Degradation and mineralization of Bisphenol A (BPA) in aqueous solution using advanced oxidation processes: UV/H2O2 and UV/S2O8(2-) oxidation systems.

This work reports on the removal and mineralization of an endocrine disrupting chemical, Bisphenol A (BPA) at a concentration of 0.22 mM in aqueous solution using inorganic oxidants (hydrogen peroxide, H2O2 and sodium persulfate, Na2S2O8;S2O8(2-)) under UV irradiation at a wavelength of 254 nm and 40 W power (Io = 1.26 × 10(-6) E s(-1)) at its natural pH and a temperature of 29 ± 3 °C. With an optimum persulfate concentration of 1.26 mM, the UV/S2O8(2-) process resulted in ∼95% BPA removal after 240 min of irradiation. The optimum BPA removal was found to be ∼85% with a H2O2 concentration of 11.76 mM. At higher concentrations, either of the oxidants showed an adverse effect because of the quenching of the hydroxyl or sulfate radicals in the BPA solution. The sulfate-based oxidation process could be used over a wider initial pH range of 3-12, but the hydroxyl radical-based oxidation of BPA should be carried out in the acidic pH range only.

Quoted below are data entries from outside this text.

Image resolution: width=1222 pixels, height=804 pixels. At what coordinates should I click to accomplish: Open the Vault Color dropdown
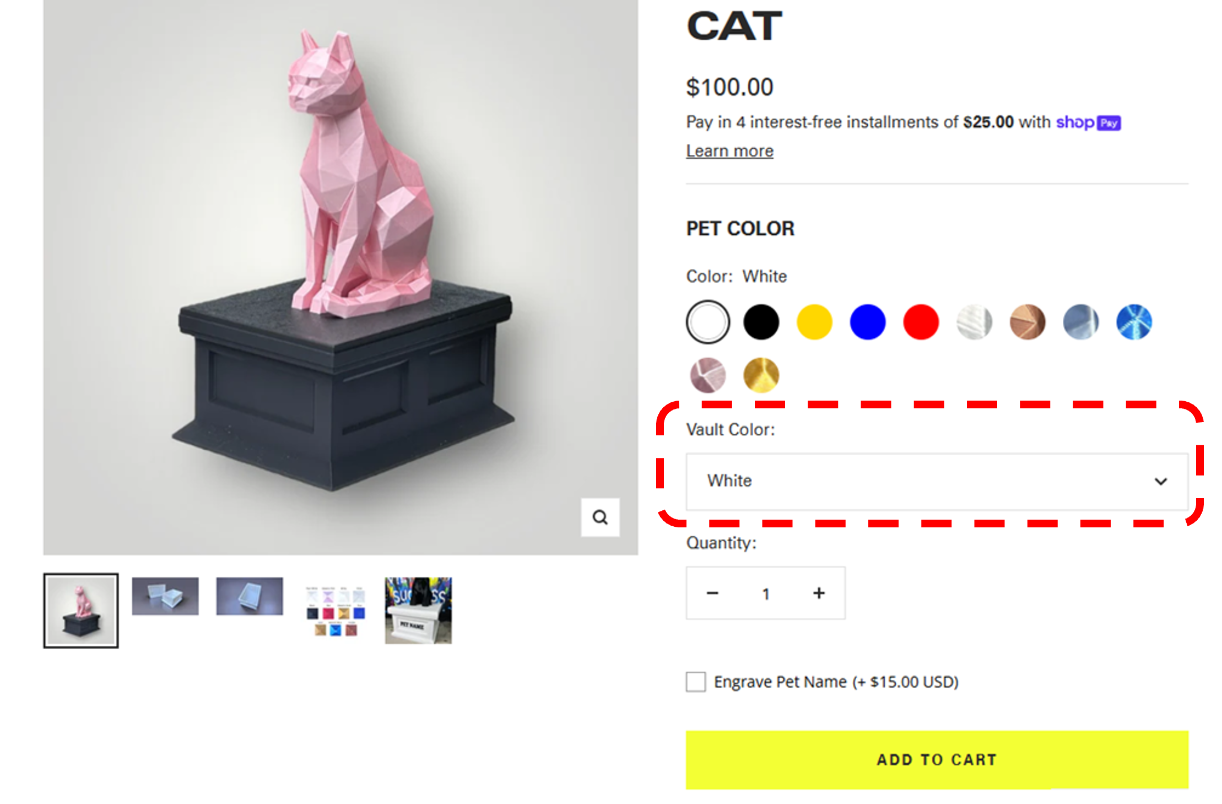[x=936, y=481]
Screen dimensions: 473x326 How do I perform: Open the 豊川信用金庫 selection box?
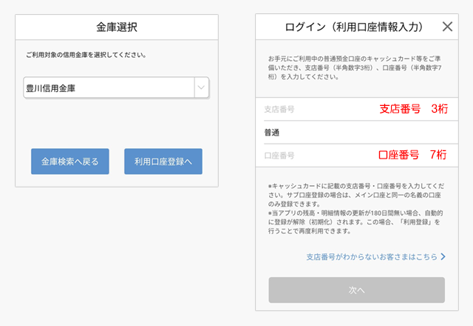(x=116, y=87)
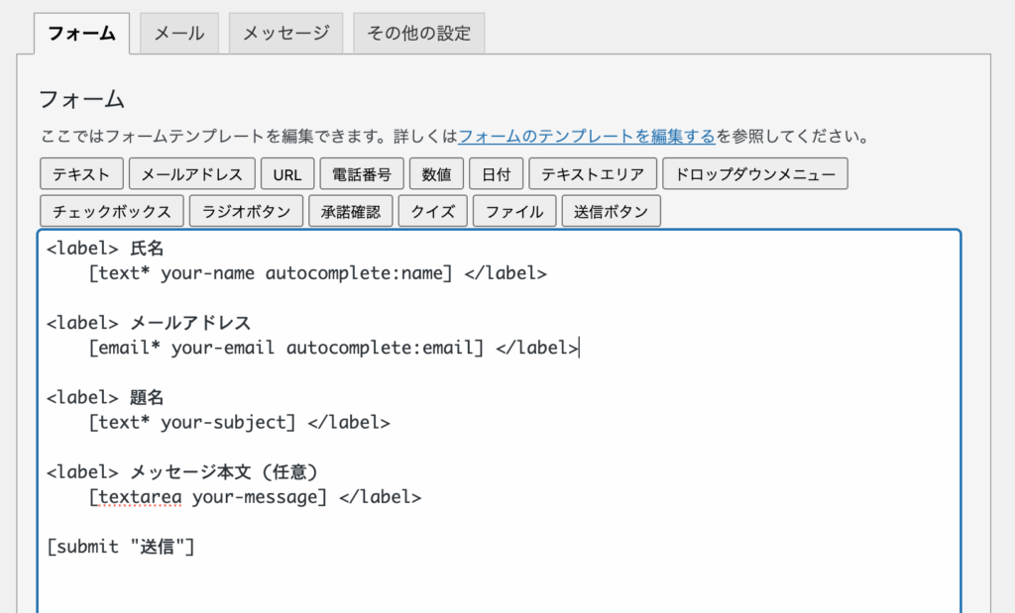The height and width of the screenshot is (613, 1015).
Task: Insert a ラジオボタン tag
Action: 246,211
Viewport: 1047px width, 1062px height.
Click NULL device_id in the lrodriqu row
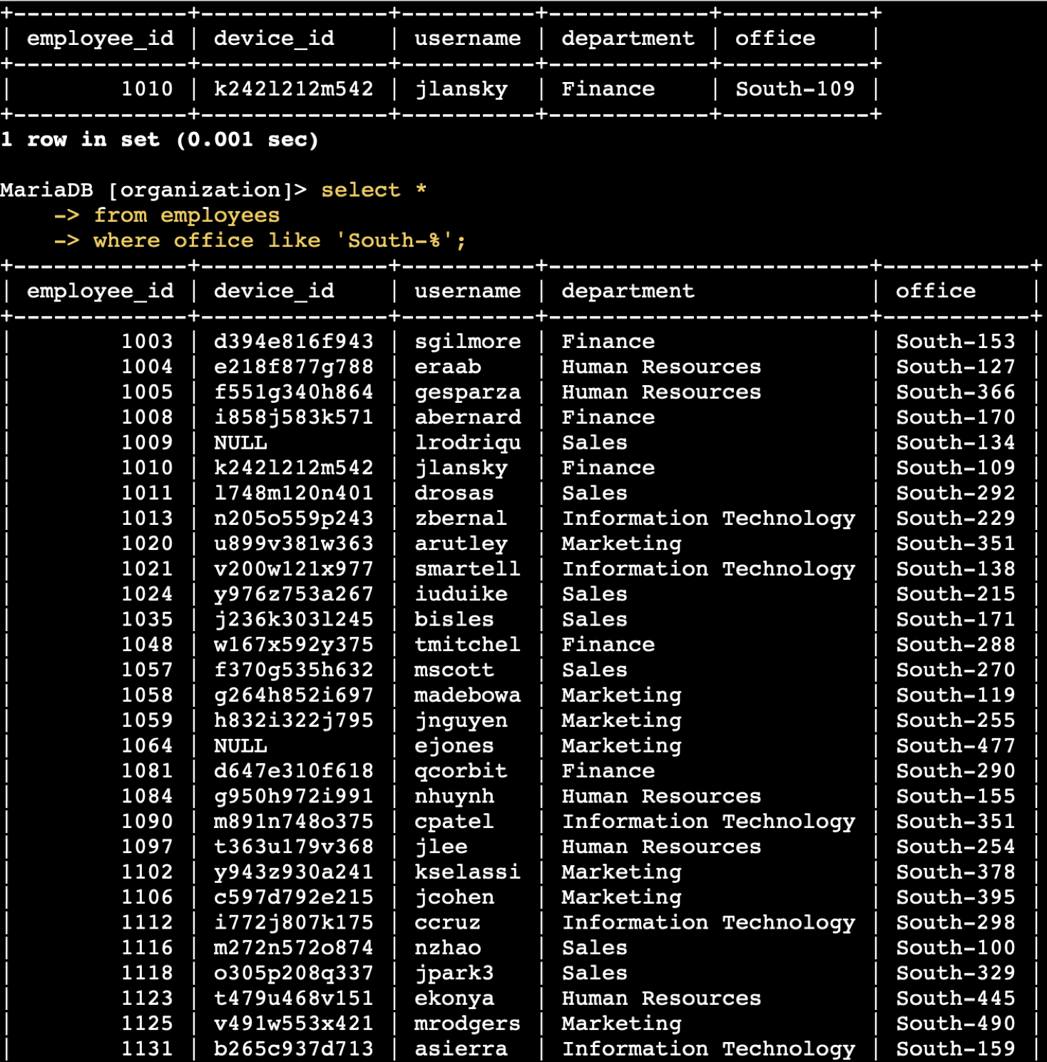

The water matrix components (bicarbonate, chloride and humic acid) showed higher scavenging effect in hydroxyl radical-based oxidation than that in the sulfate radical-based oxidation of BPA. UV/S2O8(2-) oxidation system utilized less energy (307 kWh/m(3)) EE/O in comparison to UV/H2O2 system (509 kWh/m(3)) under optimum operating conditions. The cost of UV irradiation far outweighed the cost of the oxidants in the process. However, the total cost of treatment of persulfate-based system was much lower than that of H2O2-based oxidation system.